President Donald Trump effectively ad-libbed his way into a test of wills with North Korean leader Kim Jong Un and an unpredictable cycle of escalation — largely due to both men’s propensity for white-hot rhetoric and a desire to project strong leadership.
And the stakes keep rising.
One day after Trump fired off a blistering and improvised warning to rain “fire and fury” over the communist state if it kept up its own threats, North Korea issued an unusually specific and provocative warning, threatening to send four missiles toward Guam while ridiculing Trump for spouting “a load of nonsense.”
Now Trump has a dilemma, whether to hit back in kind or take some other escalatory step or risk seeing his personal credibility and global authority damaged by a defiant Kim.

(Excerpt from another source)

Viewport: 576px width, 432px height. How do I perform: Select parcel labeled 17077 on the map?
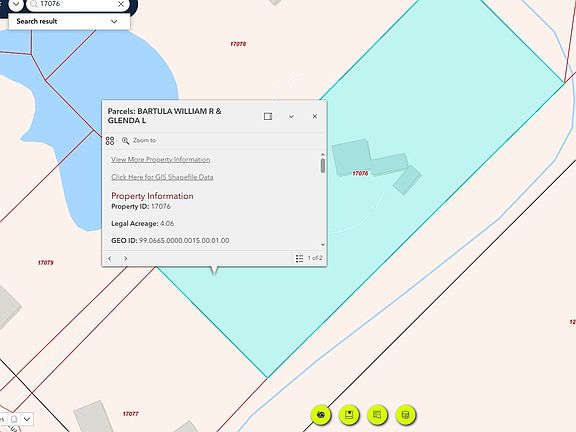pyautogui.click(x=130, y=414)
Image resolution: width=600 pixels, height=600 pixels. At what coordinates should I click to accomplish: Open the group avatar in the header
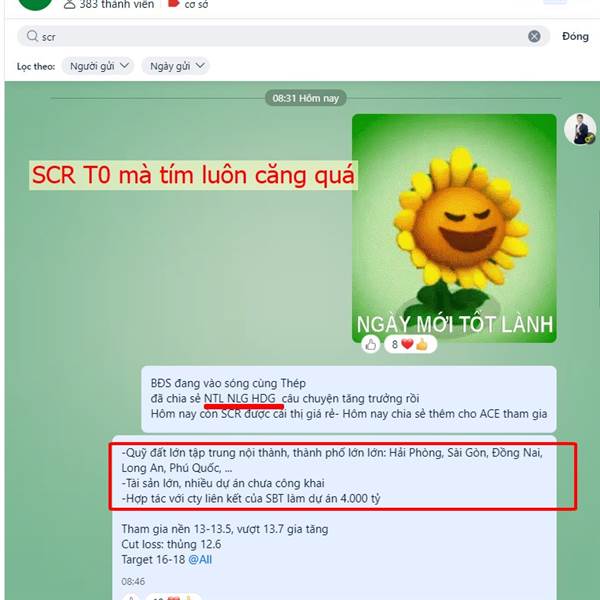[x=35, y=4]
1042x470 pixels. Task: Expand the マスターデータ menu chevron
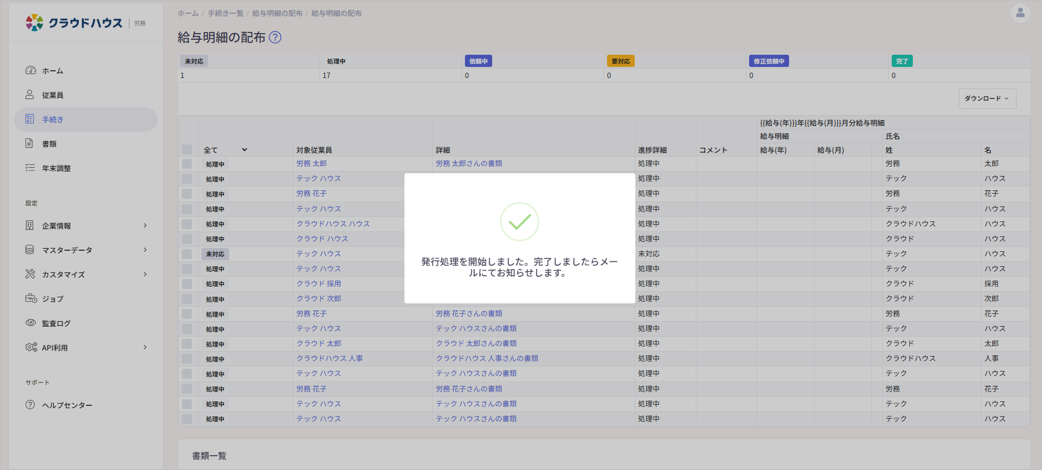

Trump’s remarks were an example of his unorthodox approach to global leadership in action. He promised to be unpredictable and to prize force over nuance and to trash establishment doctrines — and he has been as good as his word. But this is not a type of crisis Trump has ever faced before.
“What’s he going to do about it? That’s the problem with ratcheting it up,” said Phil Mudd, a CNN national security expert, about Trump on “The Situation Room.” “The President ratchets it up and the North Koreans say, ‘OK, you have got a pair or twos, we have got three threes. We are going to put them on the table.'”
The sudden worsening of tensions is sure to set nerves on edge in North Asia and leaves the administration contemplating the first grave foreign policy crisis of Trump’s term.